*What this task involves*. This exercise calls for the line with "This screenshot has height=425, width=566.", the line with "Cut the selected file in Explorer", and all lines between them in the material below, output exactly and with no other lines.

*Dataset records*.

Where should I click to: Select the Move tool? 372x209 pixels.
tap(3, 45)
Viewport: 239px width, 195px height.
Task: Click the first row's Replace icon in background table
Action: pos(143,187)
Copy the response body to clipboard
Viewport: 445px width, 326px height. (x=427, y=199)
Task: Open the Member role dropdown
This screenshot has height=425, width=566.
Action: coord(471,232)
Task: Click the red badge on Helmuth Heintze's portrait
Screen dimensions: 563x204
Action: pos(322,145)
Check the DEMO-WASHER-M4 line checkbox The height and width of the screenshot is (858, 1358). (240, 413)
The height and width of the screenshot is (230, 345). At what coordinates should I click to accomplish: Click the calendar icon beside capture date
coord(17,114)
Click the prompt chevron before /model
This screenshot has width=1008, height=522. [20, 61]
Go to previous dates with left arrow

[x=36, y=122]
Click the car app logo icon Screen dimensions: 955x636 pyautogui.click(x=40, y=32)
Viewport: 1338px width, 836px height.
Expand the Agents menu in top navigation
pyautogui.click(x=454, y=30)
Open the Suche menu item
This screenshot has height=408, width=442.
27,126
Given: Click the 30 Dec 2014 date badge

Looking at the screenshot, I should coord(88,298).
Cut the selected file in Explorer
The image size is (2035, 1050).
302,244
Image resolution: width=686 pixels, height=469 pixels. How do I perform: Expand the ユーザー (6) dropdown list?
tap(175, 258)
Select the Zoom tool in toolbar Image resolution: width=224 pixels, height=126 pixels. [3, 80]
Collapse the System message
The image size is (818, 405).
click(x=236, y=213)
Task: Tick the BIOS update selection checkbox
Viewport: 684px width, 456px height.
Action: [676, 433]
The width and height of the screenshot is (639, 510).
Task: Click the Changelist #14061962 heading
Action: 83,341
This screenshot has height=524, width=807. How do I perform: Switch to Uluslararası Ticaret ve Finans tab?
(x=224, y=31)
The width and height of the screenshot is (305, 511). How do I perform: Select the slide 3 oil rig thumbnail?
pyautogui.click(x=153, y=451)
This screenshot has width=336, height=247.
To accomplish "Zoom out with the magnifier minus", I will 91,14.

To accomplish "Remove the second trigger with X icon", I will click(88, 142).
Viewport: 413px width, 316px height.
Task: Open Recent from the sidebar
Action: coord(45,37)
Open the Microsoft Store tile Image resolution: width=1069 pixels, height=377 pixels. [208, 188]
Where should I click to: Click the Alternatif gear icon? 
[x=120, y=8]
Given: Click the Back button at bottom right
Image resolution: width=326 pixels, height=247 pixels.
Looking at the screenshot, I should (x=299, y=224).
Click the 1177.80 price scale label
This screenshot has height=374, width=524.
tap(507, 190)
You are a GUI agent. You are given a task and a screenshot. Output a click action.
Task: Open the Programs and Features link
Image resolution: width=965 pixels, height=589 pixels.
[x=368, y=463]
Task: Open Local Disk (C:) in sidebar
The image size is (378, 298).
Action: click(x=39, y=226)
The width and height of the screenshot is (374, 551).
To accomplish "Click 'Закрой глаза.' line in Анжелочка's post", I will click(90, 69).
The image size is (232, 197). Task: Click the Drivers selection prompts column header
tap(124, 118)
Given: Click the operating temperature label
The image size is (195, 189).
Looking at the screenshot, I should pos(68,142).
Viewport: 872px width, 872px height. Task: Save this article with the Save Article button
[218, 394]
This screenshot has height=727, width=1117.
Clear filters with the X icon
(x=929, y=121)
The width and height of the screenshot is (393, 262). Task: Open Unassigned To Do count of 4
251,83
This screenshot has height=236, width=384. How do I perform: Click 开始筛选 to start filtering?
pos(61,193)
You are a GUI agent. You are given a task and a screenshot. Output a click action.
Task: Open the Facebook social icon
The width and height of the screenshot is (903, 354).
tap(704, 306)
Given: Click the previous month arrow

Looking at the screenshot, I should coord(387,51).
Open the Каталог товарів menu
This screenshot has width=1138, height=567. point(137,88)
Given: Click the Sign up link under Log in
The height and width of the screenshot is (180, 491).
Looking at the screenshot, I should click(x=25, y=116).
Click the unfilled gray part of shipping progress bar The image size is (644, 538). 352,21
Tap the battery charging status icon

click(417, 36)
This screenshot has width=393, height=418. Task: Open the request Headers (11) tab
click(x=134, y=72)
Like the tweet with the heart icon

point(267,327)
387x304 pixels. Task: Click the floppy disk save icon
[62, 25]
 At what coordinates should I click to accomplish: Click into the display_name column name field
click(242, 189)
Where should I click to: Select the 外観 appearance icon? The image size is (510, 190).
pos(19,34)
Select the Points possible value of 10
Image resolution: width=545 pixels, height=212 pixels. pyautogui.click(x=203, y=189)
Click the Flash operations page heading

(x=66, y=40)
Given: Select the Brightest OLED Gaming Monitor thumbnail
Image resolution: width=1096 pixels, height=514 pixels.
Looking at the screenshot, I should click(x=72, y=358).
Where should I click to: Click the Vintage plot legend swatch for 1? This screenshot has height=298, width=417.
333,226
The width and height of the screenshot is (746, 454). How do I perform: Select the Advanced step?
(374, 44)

*Response box*.
This screenshot has height=425, width=566.
Action: coord(471,232)
Task: Click the red badge on Helmuth Heintze's portrait
Screen dimensions: 563x204
Action: pos(322,145)
Check the DEMO-WASHER-M4 line checkbox The height and width of the screenshot is (858, 1358). (240, 413)
The height and width of the screenshot is (230, 345). At what coordinates should I click to accomplish: Click the calendar icon beside capture date
coord(17,114)
Click the prompt chevron before /model
This screenshot has width=1008, height=522. [20, 61]
Go to previous dates with left arrow

[x=36, y=122]
Click the car app logo icon Screen dimensions: 955x636 pyautogui.click(x=40, y=32)
Viewport: 1338px width, 836px height.
Expand the Agents menu in top navigation
pyautogui.click(x=454, y=30)
Open the Suche menu item
This screenshot has height=408, width=442.
27,126
Given: Click the 30 Dec 2014 date badge

Looking at the screenshot, I should coord(88,298).
Cut the selected file in Explorer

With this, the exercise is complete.